Vmax, Km and inhibitors
Vmax and Km
- When every active site is full, the reaction hits a top speed — the maximum rate, $V_{max}$.
- The curve of rate against substrate concentration climbs and then flattens at $V_{max}$.
What does V_max represent?
V_max is the top rate; the curve flattens there because every active site is busy.
What Km tells you
- The Michaelis–Menten constant, $K_m$, is the substrate concentration that gives half of $V_{max}$.
- It measures the enzyme's affinity (pulling power) for its substrate:
- low $K_m$ → reaches half-speed at low substrate → high affinity.
- high $K_m$ → needs lots of substrate → low affinity.
- So $K_m$ lets you compare how strongly different enzymes hold their substrates.
An enzyme with a LOW Km has:
Low Km means half of V_max is reached at a low substrate concentration — a high affinity for the substrate.
Reversible inhibitors
- An inhibitor slows an enzyme; a reversible one can leave again. Two types:
| Type | Binds | Add more substrate? | $V_{max}$ | $K_m$ |
|---|---|---|---|---|
| competitive | the active site (similar shape to substrate) | out-competes it — effect drops | unchanged | rises |
| non-competitive | a different site (changes the active site) | does not help | falls | unchanged |
A competitive inhibitor:
It competes for the active site; more substrate out-competes it, so V_max is still reached (higher Km).
For a non-competitive inhibitor, adding more substrate does not help because it:
It binds away from the active site and alters the enzyme's shape; extra substrate cannot reverse it, so V_max falls.
Immobilised enzymes
- An immobilised enzyme is fixed in place — e.g. trapped in alginate beads — while substrate flows past.

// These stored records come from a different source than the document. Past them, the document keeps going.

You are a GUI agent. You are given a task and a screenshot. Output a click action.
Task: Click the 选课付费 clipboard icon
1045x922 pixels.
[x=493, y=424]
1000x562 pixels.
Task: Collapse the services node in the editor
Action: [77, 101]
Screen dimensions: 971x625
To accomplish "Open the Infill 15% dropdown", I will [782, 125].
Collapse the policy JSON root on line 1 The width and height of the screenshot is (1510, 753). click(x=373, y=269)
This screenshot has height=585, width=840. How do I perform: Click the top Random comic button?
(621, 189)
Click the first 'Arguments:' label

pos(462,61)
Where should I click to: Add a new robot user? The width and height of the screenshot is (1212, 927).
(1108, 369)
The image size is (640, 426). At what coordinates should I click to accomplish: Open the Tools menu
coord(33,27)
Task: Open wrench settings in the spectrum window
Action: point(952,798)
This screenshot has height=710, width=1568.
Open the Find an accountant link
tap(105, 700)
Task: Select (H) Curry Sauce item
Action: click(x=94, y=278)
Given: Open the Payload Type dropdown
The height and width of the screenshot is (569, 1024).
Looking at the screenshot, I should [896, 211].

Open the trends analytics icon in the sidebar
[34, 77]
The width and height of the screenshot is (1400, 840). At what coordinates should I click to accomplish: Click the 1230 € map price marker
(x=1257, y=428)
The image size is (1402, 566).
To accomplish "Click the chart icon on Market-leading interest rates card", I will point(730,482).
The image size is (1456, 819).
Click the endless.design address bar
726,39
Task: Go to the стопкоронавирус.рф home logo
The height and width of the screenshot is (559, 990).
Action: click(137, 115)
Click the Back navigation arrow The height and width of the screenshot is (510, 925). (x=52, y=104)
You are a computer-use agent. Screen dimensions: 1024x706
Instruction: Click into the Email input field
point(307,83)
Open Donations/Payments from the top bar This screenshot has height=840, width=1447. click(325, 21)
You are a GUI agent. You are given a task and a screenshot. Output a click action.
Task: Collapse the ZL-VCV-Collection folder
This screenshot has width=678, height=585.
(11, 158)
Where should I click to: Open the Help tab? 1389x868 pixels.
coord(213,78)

- A free enzyme works a little faster, but immobilising it brings big practical wins:
- it is not washed away, so it can be reused.
- the product is pure (not mixed with enzyme).
- it is more stable to changes in temperature and pH.
- the process can run continuously.
A key advantage of immobilising an enzyme (e.g. in alginate beads) is that:
Immobilised enzymes are not washed away (reusable), keep the product enzyme-free, are more stable, and allow continuous processing.
You've got it
- $V_{max}$ = top rate (all active sites full); $K_m$ = substrate concentration giving half $V_{max}$
- low $K_m$ = high affinity; high $K_m$ = low affinity
- competitive inhibitor: active site, raises $K_m$, $V_{max}$ unchanged (more substrate overcomes it)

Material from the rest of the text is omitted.